JOB A:
For each statement below, answer yes or no on whether it agrees with the post on shows for Black History Month, and quote the post's deciding words exactly: (i) The Truth and Power episode on Black Lives Matter runs 20 minutes. (ii) Spies of Mississippi was watched on Netflix. (iii) Miami University in Oxford, Ohio, trained the 1960s Freedom Riders.

GIVEN TEXT:
## begin

3 Shows To Watch During Black History Month

If you don’t want to die, comply — bumper sticker on pickup truck in Middletown, Ohio. As the statement indicates, our whiteness emboldens us — increasing our racial divide.

In honor of Black History Month here are three videos worth watching:

1.) Truth and Power: #BlackLivesMatter. Filmed in 2016, the first episode of the Truth and Power series on Netflix deals with the Black Lives Matter movement. A look at the inception of a movement borne from the frustration of a race historically, and currently, oppressed in a society that loves its whiteness. A lot is packed into this 20-minute episode, including interviews with the movement’s leaders, authors who have written about the country’s systemic racism, and the way the group has been monitored by government agencies.

2.) Spies of Mississippi. When I watched this hour-long piece on Amazon, I learned two things: 1.) Miami University in Oxford, Ohio, my alma mater, trained the 1960s Freedom Riders and 2.) the state of Mississippi created the State Sovereignty Group to systematically undermine the efforts of Civil Right leaders. The episode is journalistic in style (it was journalists who uncovered the documents about the Sovereignty Group) and it reveals government extensive effort to keep blacks ‘in their place.’ The piece looks at the various terror tactics used by police officers, newspaper editors and unscrupulous black leaders who spied on NAACP meetings.

Similarly-themed content about broken systems and the role they place in oppression are:

  • The Naked Truth, S1:E2 Mugged. This episode explores private companies exploiting people who have been arrested (including those with charges dropped). This is accomplished by posting mugshots online and forcing people to pay a fee to have them removed — but, as the episode reveals, finding out who operates these companies is difficult.

## end

DATA LISTING:
## begin

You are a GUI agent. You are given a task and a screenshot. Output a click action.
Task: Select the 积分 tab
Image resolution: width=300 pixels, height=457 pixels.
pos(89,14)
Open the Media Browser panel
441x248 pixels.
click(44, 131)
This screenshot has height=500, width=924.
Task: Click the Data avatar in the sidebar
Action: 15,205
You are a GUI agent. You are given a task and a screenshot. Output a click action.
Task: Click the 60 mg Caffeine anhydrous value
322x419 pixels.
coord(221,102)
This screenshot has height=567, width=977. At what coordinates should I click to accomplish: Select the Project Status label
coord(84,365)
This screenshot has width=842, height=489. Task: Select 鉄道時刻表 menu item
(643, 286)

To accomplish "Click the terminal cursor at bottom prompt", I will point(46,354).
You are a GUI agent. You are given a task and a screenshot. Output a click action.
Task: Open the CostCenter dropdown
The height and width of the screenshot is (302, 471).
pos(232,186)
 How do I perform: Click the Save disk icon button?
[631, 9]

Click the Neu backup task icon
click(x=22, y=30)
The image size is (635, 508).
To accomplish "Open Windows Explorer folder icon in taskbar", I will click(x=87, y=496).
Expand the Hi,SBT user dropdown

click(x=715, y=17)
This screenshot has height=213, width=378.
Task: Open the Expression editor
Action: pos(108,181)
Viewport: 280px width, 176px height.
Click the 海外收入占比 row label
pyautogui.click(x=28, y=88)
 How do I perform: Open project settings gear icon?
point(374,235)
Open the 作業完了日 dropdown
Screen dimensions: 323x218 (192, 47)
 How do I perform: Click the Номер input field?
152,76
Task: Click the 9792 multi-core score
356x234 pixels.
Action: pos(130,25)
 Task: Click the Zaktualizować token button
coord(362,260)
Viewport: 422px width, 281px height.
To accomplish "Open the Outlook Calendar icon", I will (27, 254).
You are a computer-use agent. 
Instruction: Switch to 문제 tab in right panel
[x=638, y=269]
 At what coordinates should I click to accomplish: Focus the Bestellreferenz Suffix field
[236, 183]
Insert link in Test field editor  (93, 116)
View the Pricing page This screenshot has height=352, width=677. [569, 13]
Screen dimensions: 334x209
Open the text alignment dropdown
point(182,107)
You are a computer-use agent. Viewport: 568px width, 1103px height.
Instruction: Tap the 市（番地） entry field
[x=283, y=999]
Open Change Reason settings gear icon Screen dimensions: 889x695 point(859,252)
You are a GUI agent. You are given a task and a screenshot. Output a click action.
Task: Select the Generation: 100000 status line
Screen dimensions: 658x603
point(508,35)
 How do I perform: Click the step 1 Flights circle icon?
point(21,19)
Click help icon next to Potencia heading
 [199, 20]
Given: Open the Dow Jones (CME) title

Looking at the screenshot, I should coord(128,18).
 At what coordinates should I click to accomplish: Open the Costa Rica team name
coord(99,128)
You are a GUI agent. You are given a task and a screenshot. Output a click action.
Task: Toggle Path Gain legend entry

## end

JOB B:
Please rewrite the stretch of rows from the first row through the row containing "I will point(46,354).". Put "UI agent" in place of "GUI agent" and leave everything else unchanged.

EXPECTED ANSWER A:
(i) Yes: "A lot is packed into this 20-minute episode"
(ii) No: "When I watched this hour-long piece on Amazon"
(iii) Yes: "Miami University in Oxford, Ohio, my alma mater, trained the 1960s Freedom Riders"

EXPECTED ANSWER B:
You are a UI agent. You are given a task and a screenshot. Output a click action.
Task: Select the 积分 tab
Image resolution: width=300 pixels, height=457 pixels.
pos(89,14)
Open the Media Browser panel
441x248 pixels.
click(44, 131)
This screenshot has height=500, width=924.
Task: Click the Data avatar in the sidebar
Action: 15,205
You are a UI agent. You are given a task and a screenshot. Output a click action.
Task: Click the 60 mg Caffeine anhydrous value
322x419 pixels.
coord(221,102)
This screenshot has height=567, width=977. At what coordinates should I click to accomplish: Select the Project Status label
coord(84,365)
This screenshot has width=842, height=489. Task: Select 鉄道時刻表 menu item
(643, 286)

To accomplish "Click the terminal cursor at bottom prompt", I will point(46,354).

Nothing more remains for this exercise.